IV. A Little Thinking on the Future

The question of who needs a decentralized computing power network has never been verified. It is obviously most sensible to use idle computing power for large-scale model training that requires a huge amount of computing resources, and it is also the area with the greatest imagination. But in fact, bottlenecks such as communication and privacy have to make us rethink:

Is there really hope for decentralized training of large models?

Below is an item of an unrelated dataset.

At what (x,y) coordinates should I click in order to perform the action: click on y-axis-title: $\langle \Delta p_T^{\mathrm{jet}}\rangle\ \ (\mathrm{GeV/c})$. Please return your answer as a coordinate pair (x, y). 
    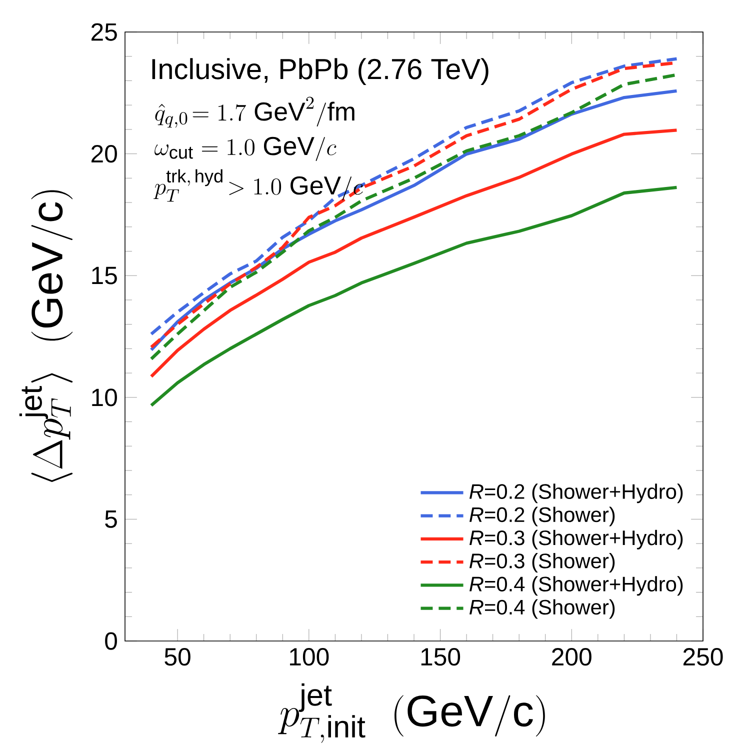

If we jump out of this consensus, the “most reasonable landing scenario,” isn’t applying decentralized computing power to the training of small AI models also a huge area? From a technical point of view, the current limiting factors have been solved due to the scale and architecture of the model. At the same time, looking at the market, we have always felt that the training of large models will be huge from now to the future, but is the market for small AI models not attractive?

I don’t think so. Compared with large models, small AI models are easier to deploy and manage, and they are more efficient in terms of processing speed and memory usage. In many application scenarios, users or companies do not need the more general reasoning ability of large language models, but only focus on a very detailed prediction goal. Therefore, in most scenarios, small AI models are still a more feasible choice and should not be prematurely overlooked in the tide of FOMO for large models.